__Records to process__
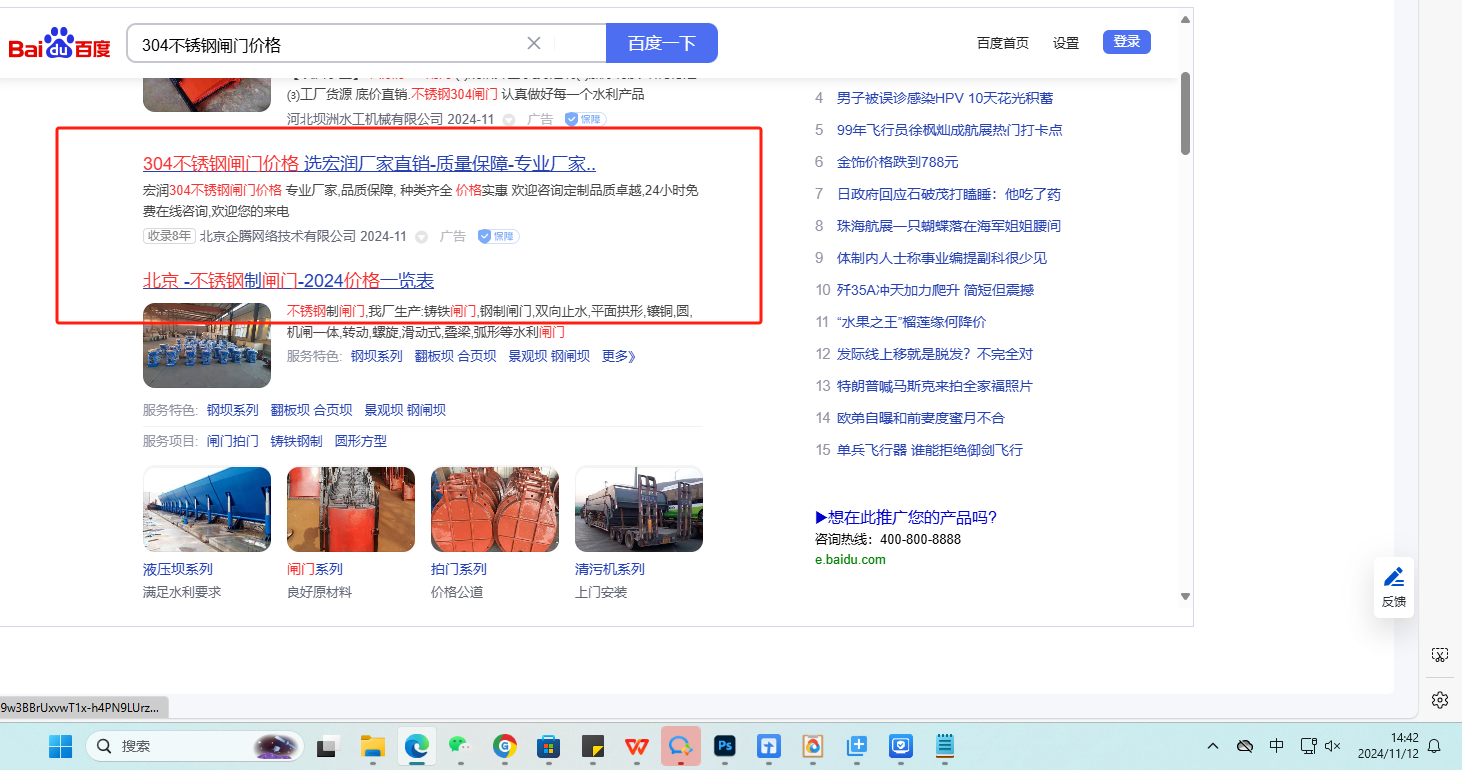Expand the dropdown arrow beside 北京企腾网络技术有限公司 2024-11

422,237
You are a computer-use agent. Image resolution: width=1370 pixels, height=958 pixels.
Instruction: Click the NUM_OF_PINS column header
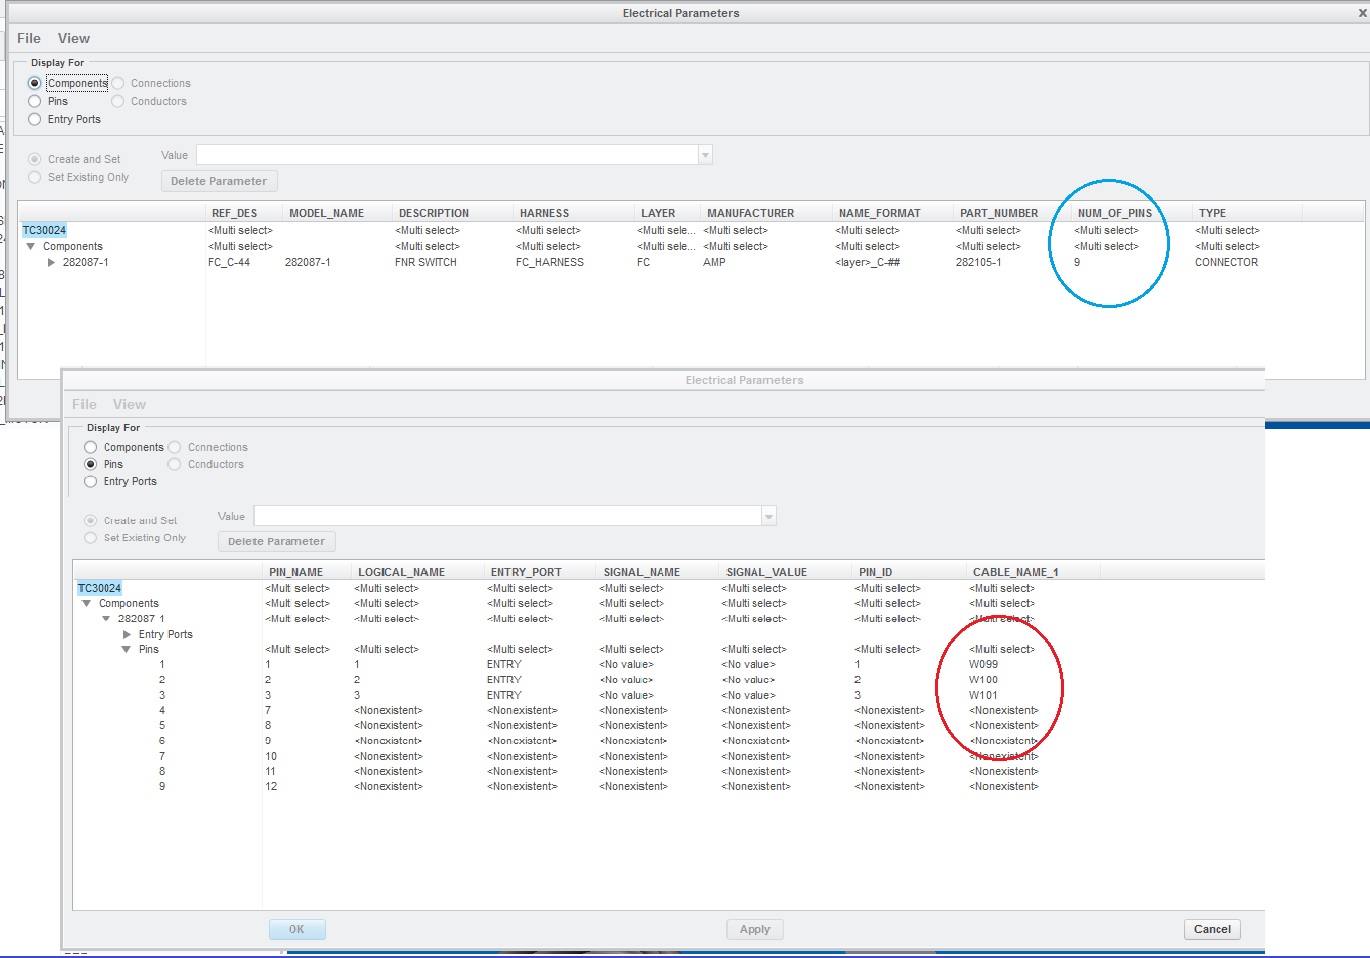(1113, 212)
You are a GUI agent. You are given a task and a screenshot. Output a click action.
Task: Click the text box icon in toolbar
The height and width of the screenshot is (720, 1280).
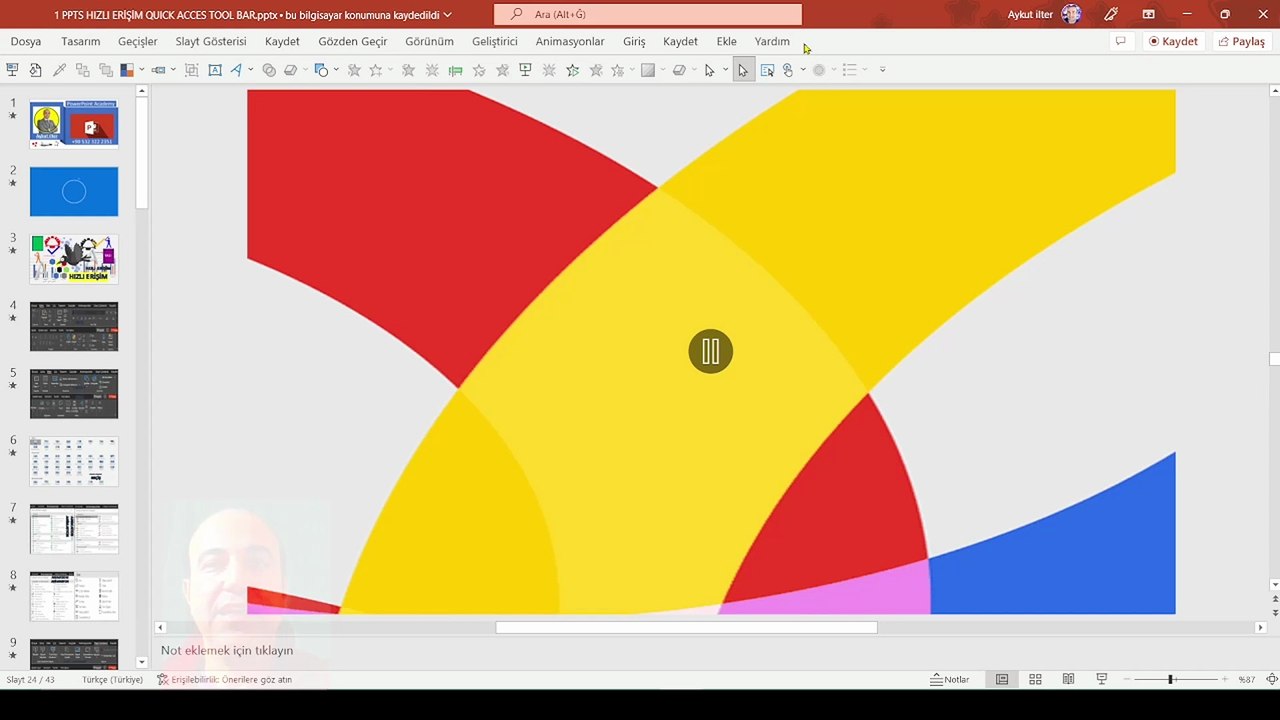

__Task to carry out__
Rewrite the listing above with every "screenshot" changed to "capture", keeping all other text the same. Omit the pictures from your answer.

__Solution to this problem__
Expand the dropdown arrow beside 北京企腾网络技术有限公司 2024-11

422,237
You are a computer-use agent. Image resolution: width=1370 pixels, height=958 pixels.
Instruction: Click the NUM_OF_PINS column header
(1113, 212)
You are a GUI agent. You are given a task and a capture. Output a click action.
Task: Click the text box icon in toolbar
The height and width of the capture is (720, 1280).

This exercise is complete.